*WHAT IS EXPECTED*.
Word for word, give the entries back.
── WORKING DATA ──
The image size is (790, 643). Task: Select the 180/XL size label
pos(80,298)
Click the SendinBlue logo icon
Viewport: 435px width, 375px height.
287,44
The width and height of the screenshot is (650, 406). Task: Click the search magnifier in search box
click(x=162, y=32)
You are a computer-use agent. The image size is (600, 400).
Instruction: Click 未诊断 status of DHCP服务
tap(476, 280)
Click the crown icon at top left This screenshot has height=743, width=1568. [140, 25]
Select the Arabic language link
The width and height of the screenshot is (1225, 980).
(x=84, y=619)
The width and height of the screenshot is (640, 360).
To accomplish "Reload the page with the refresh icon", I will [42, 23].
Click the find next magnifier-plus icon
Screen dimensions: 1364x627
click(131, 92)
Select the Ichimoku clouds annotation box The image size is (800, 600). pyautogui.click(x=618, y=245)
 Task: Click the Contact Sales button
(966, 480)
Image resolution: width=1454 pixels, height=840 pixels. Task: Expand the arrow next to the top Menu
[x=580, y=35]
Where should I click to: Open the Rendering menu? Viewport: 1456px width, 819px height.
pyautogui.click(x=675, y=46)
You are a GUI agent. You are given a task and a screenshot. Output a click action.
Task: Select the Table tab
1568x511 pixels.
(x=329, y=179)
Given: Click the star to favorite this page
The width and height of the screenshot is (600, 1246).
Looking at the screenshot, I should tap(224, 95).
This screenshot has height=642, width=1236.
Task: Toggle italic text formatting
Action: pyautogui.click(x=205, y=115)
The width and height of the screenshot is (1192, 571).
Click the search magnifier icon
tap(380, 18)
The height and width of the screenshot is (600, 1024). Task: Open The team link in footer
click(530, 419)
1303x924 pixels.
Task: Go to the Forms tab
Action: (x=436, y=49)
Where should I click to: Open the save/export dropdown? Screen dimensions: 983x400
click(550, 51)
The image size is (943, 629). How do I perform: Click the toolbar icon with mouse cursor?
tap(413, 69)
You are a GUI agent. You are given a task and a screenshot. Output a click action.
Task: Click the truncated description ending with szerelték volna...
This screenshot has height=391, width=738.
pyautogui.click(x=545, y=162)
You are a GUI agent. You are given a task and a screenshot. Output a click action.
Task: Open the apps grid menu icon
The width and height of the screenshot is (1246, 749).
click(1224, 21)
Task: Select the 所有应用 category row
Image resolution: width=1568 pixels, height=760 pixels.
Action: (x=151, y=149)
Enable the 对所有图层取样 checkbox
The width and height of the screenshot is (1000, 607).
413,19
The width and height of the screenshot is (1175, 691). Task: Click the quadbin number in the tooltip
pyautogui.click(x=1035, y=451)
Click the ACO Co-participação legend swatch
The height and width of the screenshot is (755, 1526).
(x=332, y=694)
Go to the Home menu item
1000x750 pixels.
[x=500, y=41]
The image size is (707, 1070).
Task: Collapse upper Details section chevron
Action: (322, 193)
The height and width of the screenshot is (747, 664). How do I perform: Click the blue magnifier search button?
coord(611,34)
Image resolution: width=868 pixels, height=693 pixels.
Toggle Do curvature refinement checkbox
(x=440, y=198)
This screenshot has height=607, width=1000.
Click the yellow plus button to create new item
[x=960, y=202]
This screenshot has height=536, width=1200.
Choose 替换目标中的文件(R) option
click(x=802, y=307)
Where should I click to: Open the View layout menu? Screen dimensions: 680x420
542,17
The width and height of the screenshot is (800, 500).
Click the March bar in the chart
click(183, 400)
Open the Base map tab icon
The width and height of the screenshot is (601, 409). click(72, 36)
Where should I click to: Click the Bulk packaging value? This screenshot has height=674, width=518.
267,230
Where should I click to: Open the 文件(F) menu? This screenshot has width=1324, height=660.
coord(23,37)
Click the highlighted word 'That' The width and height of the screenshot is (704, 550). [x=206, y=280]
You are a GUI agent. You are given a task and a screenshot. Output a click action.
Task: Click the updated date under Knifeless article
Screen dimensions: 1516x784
───
*EXERCISE OUTPUT*.
The image size is (790, 643). Task: Select the 180/XL size label
pos(80,298)
Click the SendinBlue logo icon
Viewport: 435px width, 375px height.
287,44
The width and height of the screenshot is (650, 406). Task: Click the search magnifier in search box
click(x=162, y=32)
You are a computer-use agent. The image size is (600, 400).
Instruction: Click 未诊断 status of DHCP服务
tap(476, 280)
Click the crown icon at top left This screenshot has height=743, width=1568. [140, 25]
Select the Arabic language link
The width and height of the screenshot is (1225, 980).
(x=84, y=619)
The width and height of the screenshot is (640, 360).
To accomplish "Reload the page with the refresh icon", I will [42, 23].
Click the find next magnifier-plus icon
Screen dimensions: 1364x627
click(131, 92)
Select the Ichimoku clouds annotation box The image size is (800, 600). pyautogui.click(x=618, y=245)
 Task: Click the Contact Sales button
(966, 480)
Image resolution: width=1454 pixels, height=840 pixels. Task: Expand the arrow next to the top Menu
[x=580, y=35]
Where should I click to: Open the Rendering menu? Viewport: 1456px width, 819px height.
pyautogui.click(x=675, y=46)
You are a GUI agent. You are given a task and a screenshot. Output a click action.
Task: Select the Table tab
1568x511 pixels.
(x=329, y=179)
Given: Click the star to favorite this page
The width and height of the screenshot is (600, 1246).
Looking at the screenshot, I should tap(224, 95).
This screenshot has height=642, width=1236.
Task: Toggle italic text formatting
Action: pyautogui.click(x=205, y=115)
The width and height of the screenshot is (1192, 571).
Click the search magnifier icon
tap(380, 18)
The height and width of the screenshot is (600, 1024). Task: Open The team link in footer
click(530, 419)
1303x924 pixels.
Task: Go to the Forms tab
Action: (x=436, y=49)
Where should I click to: Open the save/export dropdown? Screen dimensions: 983x400
click(550, 51)
The image size is (943, 629). How do I perform: Click the toolbar icon with mouse cursor?
tap(413, 69)
You are a GUI agent. You are given a task and a screenshot. Output a click action.
Task: Click the truncated description ending with szerelték volna...
This screenshot has height=391, width=738.
pyautogui.click(x=545, y=162)
You are a GUI agent. You are given a task and a screenshot. Output a click action.
Task: Open the apps grid menu icon
The width and height of the screenshot is (1246, 749).
click(1224, 21)
Task: Select the 所有应用 category row
Image resolution: width=1568 pixels, height=760 pixels.
Action: (x=151, y=149)
Enable the 对所有图层取样 checkbox
The width and height of the screenshot is (1000, 607).
413,19
The width and height of the screenshot is (1175, 691). Task: Click the quadbin number in the tooltip
pyautogui.click(x=1035, y=451)
Click the ACO Co-participação legend swatch
The height and width of the screenshot is (755, 1526).
(x=332, y=694)
Go to the Home menu item
1000x750 pixels.
[x=500, y=41]
The image size is (707, 1070).
Task: Collapse upper Details section chevron
Action: (322, 193)
The height and width of the screenshot is (747, 664). How do I perform: Click the blue magnifier search button?
coord(611,34)
Image resolution: width=868 pixels, height=693 pixels.
Toggle Do curvature refinement checkbox
(x=440, y=198)
This screenshot has height=607, width=1000.
Click the yellow plus button to create new item
[x=960, y=202]
This screenshot has height=536, width=1200.
Choose 替换目标中的文件(R) option
click(x=802, y=307)
Where should I click to: Open the View layout menu? Screen dimensions: 680x420
542,17
The width and height of the screenshot is (800, 500).
Click the March bar in the chart
click(183, 400)
Open the Base map tab icon
The width and height of the screenshot is (601, 409). click(72, 36)
Where should I click to: Click the Bulk packaging value? This screenshot has height=674, width=518.
267,230
Where should I click to: Open the 文件(F) menu? This screenshot has width=1324, height=660.
coord(23,37)
Click the highlighted word 'That' The width and height of the screenshot is (704, 550). [x=206, y=280]
You are a GUI agent. You are given a task and a screenshot. Output a click action.
Task: Click the updated date under Knifeless article
Screen dimensions: 1516x784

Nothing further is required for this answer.